VII. Conforme referido acima, a decisão recorrida absolveu a Fazenda Pública da instância por entender que existia erro na forma do processo e porque não era possível efectuar a respectiva convolação.
O MºPº, por sua vez, entende que os recorrentes usaram do meio processual próprio, só que o fundamento invocado não era adequado ao pedido de anulação da liquidação.
VII.1. Na sua petição inicial os recorrentes escreveram que vinham “deduzir impugnação judicial contra o acto de liquidação de IRS praticado pelo Ex.mo Senhor Director-Geral dos Impostos que, referente ao ano de 2004, identificado pelo nº 20085000032465 e pelo valor de 32.422,22 euros…”
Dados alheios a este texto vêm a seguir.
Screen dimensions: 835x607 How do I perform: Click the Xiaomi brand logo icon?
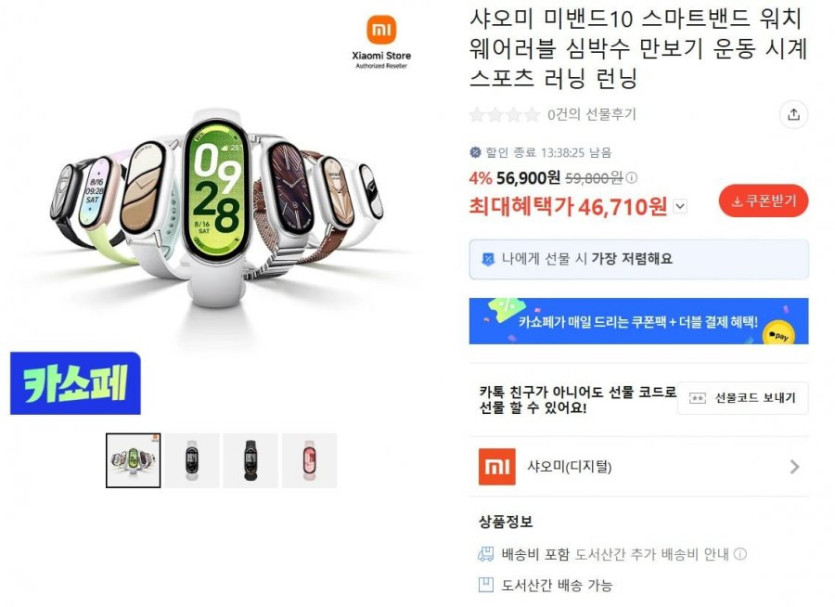(x=497, y=466)
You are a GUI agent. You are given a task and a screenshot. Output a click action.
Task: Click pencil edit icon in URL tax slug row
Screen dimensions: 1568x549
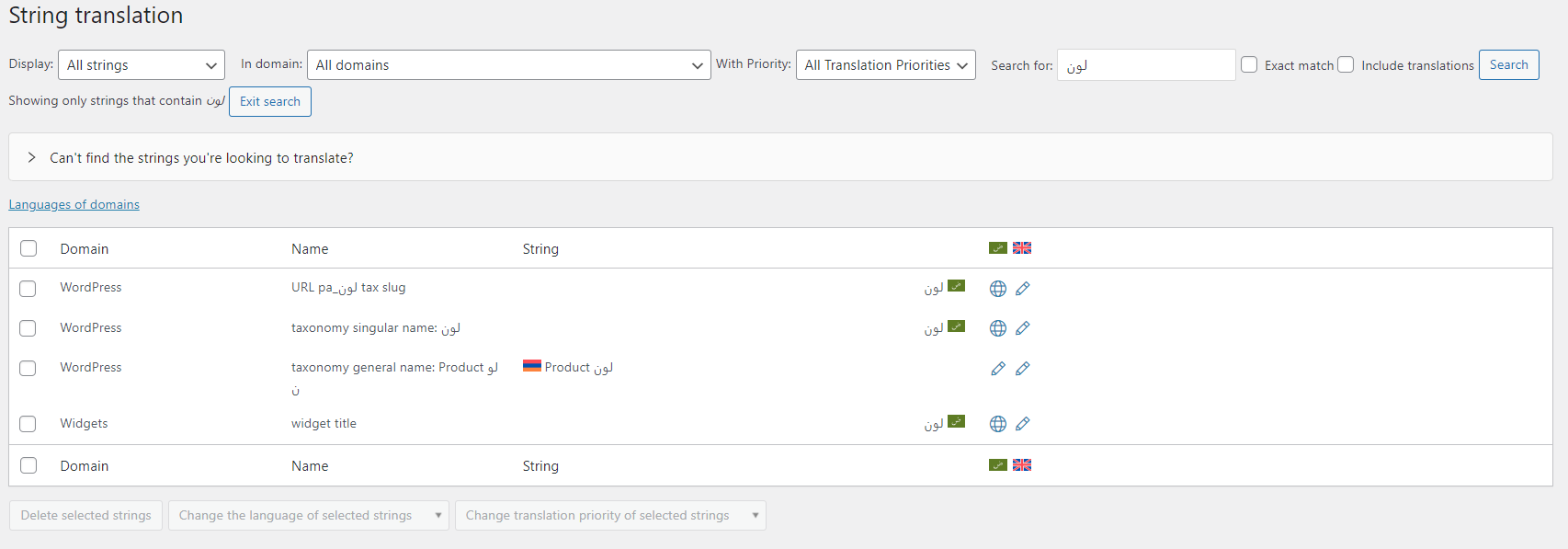click(1023, 289)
No artº 24º da mesma petição, escreveram ainda os recorrentes: “… não podem os AA conformar-se com a liquidação de IRS do ano de 2004, porquanto emergente de errónea quantificação dos rendimentos que lhes foram fixados por recurso a métodos indirectos (artº 99º, alínea c) do CPPT) ainda mais porque a própria norma jurídica ao abrigo da qual se presumiu o rendimento – artº 89º-A da LGT – padece de inconstitucionalidade”.
E, finalmente, no artº 40º vieram requerer a anulação da liquidação do IRS emergente da fixação da matéria tributável por métodos indirectos.
VII.2. Determina o artº 99º do CPPT que constitui fundamento de impugnação qualquer ilegalidade. Ora, os recorrentes vieram formular o pedido de anulação da liquidação com fundamento em ilegalidade – erro no apuramento da matéria tributável, em seu entender apurada com base em norma inconstitucional.
Assim sendo, não ocorre o erro na forma do processo.
Porém, estando o juiz impedido de apreciar o mérito da impugnação, a decisão não poderá deixar de ser a absolvição da instância.
VIII. Nestes termos e pelo exposto, nega-se provimento ao recurso, mas com base na fundamentação acima referida, confirmando-se, contudo, a decisão de absolvição da instância da Fazenda Pública.
Custas pelos recorrentes, fixando-se a procuradoria em um sexto.
Lisboa, 6 de Julho de 2011. – Valente Torrão (relator) – Dulce Neto – Casimiro Gonçalves.